I do not believe Capitalism will be overthrown however. First of all I believe there is a very vocal echo chamber on social media where blaming capitalism for your every ill has reached a point where it is as much a synonym now for "everything that inconveniences me" as much as Communism traditionally was in America. Secondly it feels like there is a large reinforcing self-prophecy among people who are actually more wealthy than the average person where Doomerism is encouraged because burning the system down carries no consequence to them. The phrase "Late Stage Capitalism" comes as early as the 1920s. When exactly is this fateful final stage coming when it has been predicted for 100 years?
 

DarthMasta

Member
Feb 17, 2018
4,183
I'm simply saying that letting some people do whatever they want is inherent in Capitalism so yes it cannot work.

Not true. You have an history of Capitalism going off the road, Politicians realizing that way ended with their heads on spikes and putting guard rails back on.
Followed by rich people working very hard to undo that, and letting the rich do whatever the hell they want, because that's what always happens, people want stuff, and work to get it, at the expense of others if need be.

Even before, there is an history of capitalists getting too big and the State, with the State being Kings and Queens at the time saying something to the effect of "you seem to think having money gives you power, here, let me introduce you to the army".

The problem is that right now, the most powerful country in the world is deep in a "Laissez Faire is wonderful" phase. Probably helped a whole lot by pretty much all the media being owned by rich people.
 

Thordinson

Member
Aug 1, 2018
18,453
Not true. You have an history of Capitalism going off the road, Politicians realizing that way ended with their heads on spikes and putting guard rails back on.
Followed by rich people working very hard to undo that, and letting the rich do whatever the hell they want, because that's what always happens, people want stuff, and work to get it, at the expense of others if need be.

Even before, there is an history of capitalists getting too big and the State, with the State being Kings and Queens at the time saying something to the effect of "you seem to think having money gives you power, here, let me introduce you to the army".

The problem is that right now, the most powerful country in the world is deep in a "Laissez Faire is wonderful" phase. Probably helped a whole lot by pretty much all the media being owned by rich people.

Those are just fights between Capitalists.

And guard rails are just simply things to keep the working class pacified while the Capitalists continue to extract and exploit more and more. Those rights had to be paid for in blood by the working class.

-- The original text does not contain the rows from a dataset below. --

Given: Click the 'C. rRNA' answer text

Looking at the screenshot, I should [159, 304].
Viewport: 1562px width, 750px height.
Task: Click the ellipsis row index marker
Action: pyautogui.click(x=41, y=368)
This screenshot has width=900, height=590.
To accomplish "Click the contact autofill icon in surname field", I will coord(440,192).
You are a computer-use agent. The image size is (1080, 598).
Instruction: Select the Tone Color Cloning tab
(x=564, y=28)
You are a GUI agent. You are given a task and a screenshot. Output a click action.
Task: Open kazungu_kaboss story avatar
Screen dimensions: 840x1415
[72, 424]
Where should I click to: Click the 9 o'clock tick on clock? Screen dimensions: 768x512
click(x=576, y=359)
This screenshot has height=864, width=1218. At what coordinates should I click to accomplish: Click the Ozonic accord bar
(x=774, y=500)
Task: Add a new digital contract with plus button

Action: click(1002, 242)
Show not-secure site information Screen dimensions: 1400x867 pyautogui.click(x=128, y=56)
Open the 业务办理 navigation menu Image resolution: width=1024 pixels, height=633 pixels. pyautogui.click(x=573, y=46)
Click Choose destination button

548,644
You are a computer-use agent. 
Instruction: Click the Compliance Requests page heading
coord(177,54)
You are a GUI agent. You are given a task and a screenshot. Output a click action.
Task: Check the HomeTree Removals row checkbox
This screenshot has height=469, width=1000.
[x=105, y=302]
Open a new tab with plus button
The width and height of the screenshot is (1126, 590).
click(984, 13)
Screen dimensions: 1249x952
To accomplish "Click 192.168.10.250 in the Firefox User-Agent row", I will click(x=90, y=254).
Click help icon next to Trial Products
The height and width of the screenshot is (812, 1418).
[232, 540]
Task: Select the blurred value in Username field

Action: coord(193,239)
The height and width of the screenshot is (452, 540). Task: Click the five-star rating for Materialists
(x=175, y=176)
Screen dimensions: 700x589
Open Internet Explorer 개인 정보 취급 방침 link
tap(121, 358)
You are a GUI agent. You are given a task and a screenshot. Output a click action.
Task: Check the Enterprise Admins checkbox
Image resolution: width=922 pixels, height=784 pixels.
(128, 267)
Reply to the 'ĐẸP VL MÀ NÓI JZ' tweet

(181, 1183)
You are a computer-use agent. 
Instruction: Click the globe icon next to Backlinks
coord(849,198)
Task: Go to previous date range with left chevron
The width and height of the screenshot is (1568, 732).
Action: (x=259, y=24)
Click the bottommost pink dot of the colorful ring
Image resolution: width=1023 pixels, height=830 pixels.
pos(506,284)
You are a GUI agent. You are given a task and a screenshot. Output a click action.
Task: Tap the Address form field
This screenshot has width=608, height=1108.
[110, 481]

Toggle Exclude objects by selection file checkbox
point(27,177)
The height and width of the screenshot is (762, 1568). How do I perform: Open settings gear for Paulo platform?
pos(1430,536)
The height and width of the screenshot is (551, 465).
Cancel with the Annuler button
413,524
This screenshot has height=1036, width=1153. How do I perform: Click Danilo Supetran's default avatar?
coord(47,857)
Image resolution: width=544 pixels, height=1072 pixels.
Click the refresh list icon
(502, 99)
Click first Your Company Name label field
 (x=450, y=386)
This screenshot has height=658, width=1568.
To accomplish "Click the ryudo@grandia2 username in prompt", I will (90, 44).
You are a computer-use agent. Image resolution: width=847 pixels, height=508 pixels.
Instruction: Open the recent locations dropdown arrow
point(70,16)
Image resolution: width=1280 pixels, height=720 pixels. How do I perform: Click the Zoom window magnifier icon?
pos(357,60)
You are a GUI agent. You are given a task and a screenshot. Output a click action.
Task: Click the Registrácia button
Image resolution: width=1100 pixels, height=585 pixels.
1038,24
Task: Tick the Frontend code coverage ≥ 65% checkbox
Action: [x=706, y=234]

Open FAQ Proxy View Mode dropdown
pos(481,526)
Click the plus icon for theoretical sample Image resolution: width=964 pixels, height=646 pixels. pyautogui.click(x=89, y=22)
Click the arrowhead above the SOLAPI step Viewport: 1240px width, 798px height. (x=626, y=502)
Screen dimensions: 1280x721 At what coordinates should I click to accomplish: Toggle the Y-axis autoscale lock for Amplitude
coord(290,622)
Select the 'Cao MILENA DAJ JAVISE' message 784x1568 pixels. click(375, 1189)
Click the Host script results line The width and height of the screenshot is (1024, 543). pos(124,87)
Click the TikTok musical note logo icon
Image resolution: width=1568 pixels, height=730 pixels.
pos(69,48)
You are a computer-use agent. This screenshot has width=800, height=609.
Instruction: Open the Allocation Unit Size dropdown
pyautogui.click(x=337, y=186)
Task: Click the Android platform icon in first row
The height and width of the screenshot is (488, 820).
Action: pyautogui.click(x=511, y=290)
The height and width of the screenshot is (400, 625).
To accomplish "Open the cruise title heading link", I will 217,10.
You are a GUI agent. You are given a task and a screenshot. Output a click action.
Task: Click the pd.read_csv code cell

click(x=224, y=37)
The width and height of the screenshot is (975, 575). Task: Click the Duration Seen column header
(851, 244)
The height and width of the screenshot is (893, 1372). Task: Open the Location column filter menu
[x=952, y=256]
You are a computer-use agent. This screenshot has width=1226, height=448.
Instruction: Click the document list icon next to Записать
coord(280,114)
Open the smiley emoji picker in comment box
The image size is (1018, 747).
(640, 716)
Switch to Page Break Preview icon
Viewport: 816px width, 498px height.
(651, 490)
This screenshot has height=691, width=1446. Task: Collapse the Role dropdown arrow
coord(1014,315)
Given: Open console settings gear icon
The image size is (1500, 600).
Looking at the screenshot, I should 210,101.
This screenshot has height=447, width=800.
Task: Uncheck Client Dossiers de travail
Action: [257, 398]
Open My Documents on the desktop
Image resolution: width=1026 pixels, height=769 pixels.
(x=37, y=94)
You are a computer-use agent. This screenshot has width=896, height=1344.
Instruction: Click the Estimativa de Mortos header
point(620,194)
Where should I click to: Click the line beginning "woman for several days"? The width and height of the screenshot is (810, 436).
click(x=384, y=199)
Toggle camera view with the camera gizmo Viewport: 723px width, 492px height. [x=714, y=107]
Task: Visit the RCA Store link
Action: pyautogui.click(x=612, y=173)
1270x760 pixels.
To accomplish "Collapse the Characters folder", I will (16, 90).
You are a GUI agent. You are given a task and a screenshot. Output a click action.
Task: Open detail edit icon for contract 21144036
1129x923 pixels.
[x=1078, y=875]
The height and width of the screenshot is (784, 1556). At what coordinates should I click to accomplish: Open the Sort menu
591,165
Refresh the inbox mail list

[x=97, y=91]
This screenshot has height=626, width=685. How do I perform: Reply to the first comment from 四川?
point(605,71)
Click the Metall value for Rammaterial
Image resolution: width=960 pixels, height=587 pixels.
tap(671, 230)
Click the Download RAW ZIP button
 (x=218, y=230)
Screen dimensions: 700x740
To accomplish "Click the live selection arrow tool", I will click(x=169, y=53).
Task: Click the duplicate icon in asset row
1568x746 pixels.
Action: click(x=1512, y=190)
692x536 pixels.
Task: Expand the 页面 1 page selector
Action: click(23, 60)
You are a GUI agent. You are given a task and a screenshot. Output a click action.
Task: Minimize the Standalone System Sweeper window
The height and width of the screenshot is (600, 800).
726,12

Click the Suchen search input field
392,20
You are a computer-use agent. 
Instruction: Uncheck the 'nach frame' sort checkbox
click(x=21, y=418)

Capitalists won't give it up willingly.

Clearly, the system cannot work if you believe it working means more folks have money and power. It will always concentrate into the Capitalist class.
 

balohna

Member
Nov 1, 2017
4,274
I have kids and I don't know what the hell they'll do career-wise. I figure they might as well just learn how to do stuff that interests them and hope it works out, and plan for them to live with us as long as they need to. I feel like pushing them towards lives all about finding the right career to make money is just setting them up for despair. I just want them to be as happy as they can be in this current system.

Cost of living is ridiculous. I don't know how people are making it work. I make decent money and it's still hard.
 

DarthMasta

Member
Feb 17, 2018
4,183
I find the "it's just human nature" cop-out so cute because then capitalism is also Unavoidable. Inequality is inherernt to the human condition, see, so why don't we just let it thrive until we find omething better?

Fisher wrote a whole ass book so that no one could say absurd shit like this.

I never said Capitalism is unavoidable. All that's unavoidable is people within whatever system working to change it to improve things for them, even if it means a worse result for others and the system itself.

So, want to implement, super turbo Communism? Hey, might work, it's not the third time, but close enough. You'll still get people working to make sure they get more than they "should", and if allowed to go on, resulting in people saying stuff like "Super Turbo Communism is spiraling out of control".